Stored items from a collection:
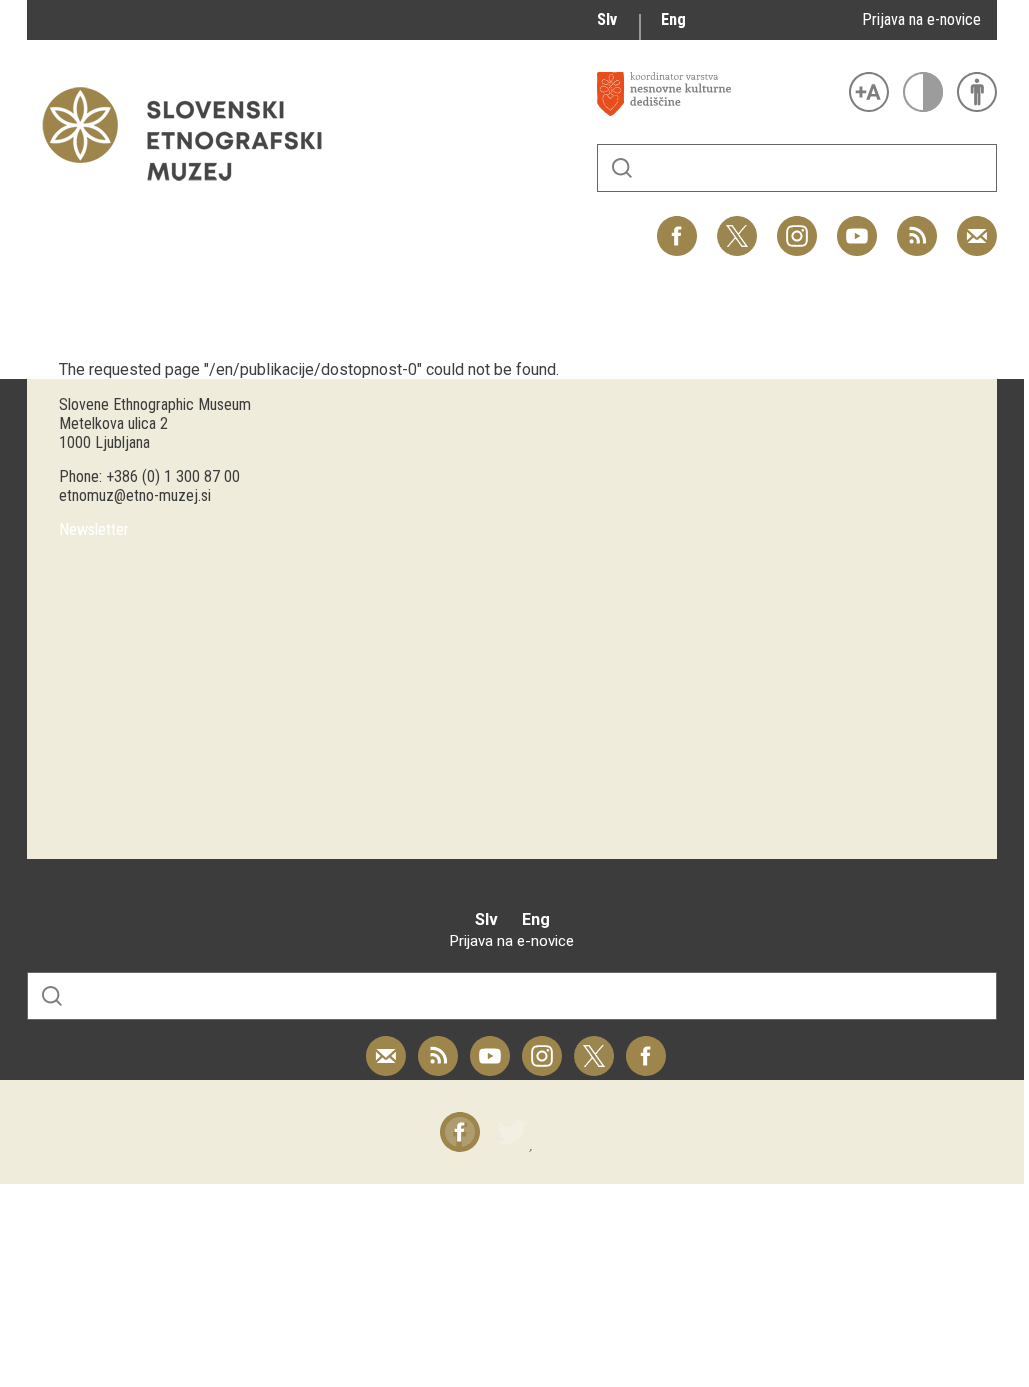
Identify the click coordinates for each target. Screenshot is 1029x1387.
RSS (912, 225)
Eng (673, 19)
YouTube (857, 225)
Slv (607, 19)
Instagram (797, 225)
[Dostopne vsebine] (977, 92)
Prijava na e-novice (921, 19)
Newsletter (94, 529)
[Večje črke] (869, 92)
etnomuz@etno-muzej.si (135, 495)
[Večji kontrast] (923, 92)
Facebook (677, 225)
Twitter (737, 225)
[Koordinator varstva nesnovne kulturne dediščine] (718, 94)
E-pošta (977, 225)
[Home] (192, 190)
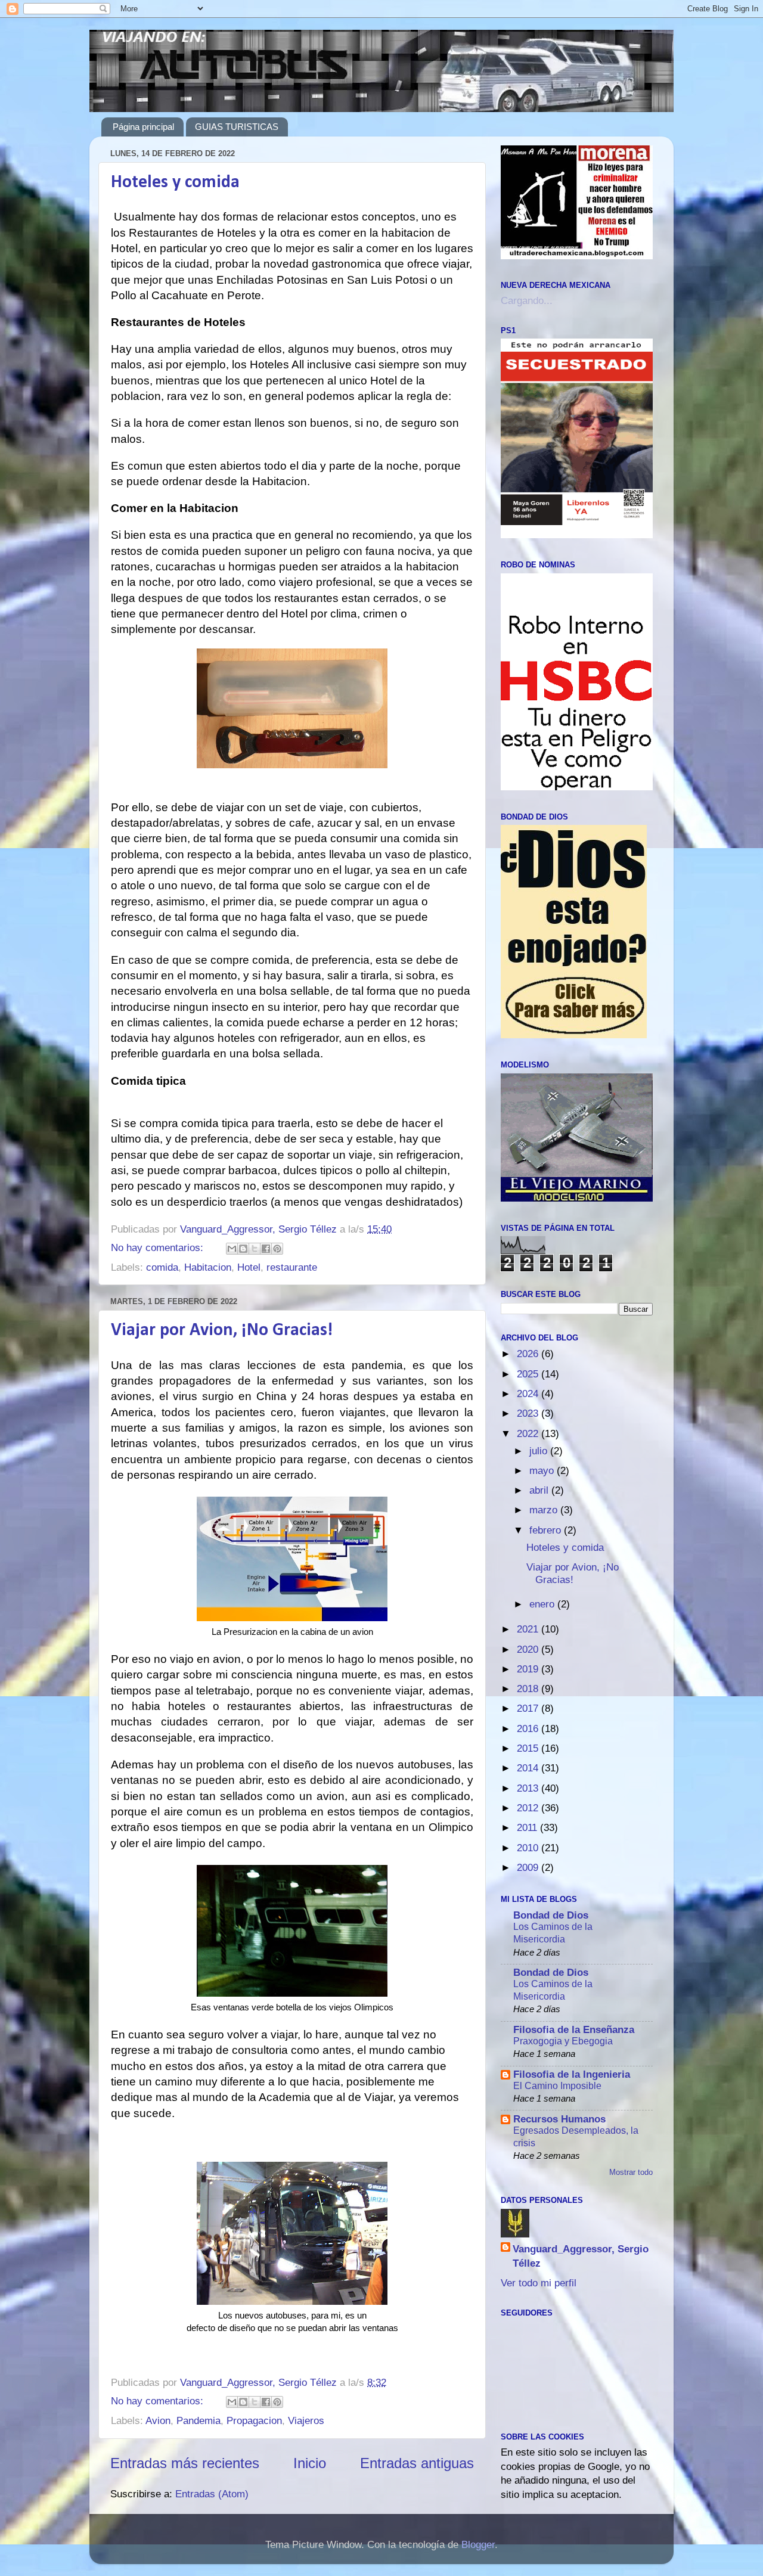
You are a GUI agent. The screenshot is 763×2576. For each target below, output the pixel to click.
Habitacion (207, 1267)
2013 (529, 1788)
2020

• _Task prompt_: What is needed here is an exact transcription of every record above, with images excluded.

• _Answer for the task_:
Identify the click coordinates for each target. Screenshot is 1029x1387.
RSS (912, 225)
Eng (673, 19)
YouTube (857, 225)
Slv (607, 19)
Instagram (797, 225)
[Dostopne vsebine] (977, 92)
Prijava na e-novice (921, 19)
Newsletter (94, 529)
[Večje črke] (869, 92)
etnomuz@etno-muzej.si (135, 495)
[Večji kontrast] (923, 92)
Facebook (677, 225)
Twitter (737, 225)
[Koordinator varstva nesnovne kulturne dediščine] (718, 94)
E-pošta (977, 225)
[Home] (192, 190)
You are a GUI agent. The screenshot is 763×2576. For each target below, output the pixel to click.
Habitacion (207, 1267)
2013 (529, 1788)
2020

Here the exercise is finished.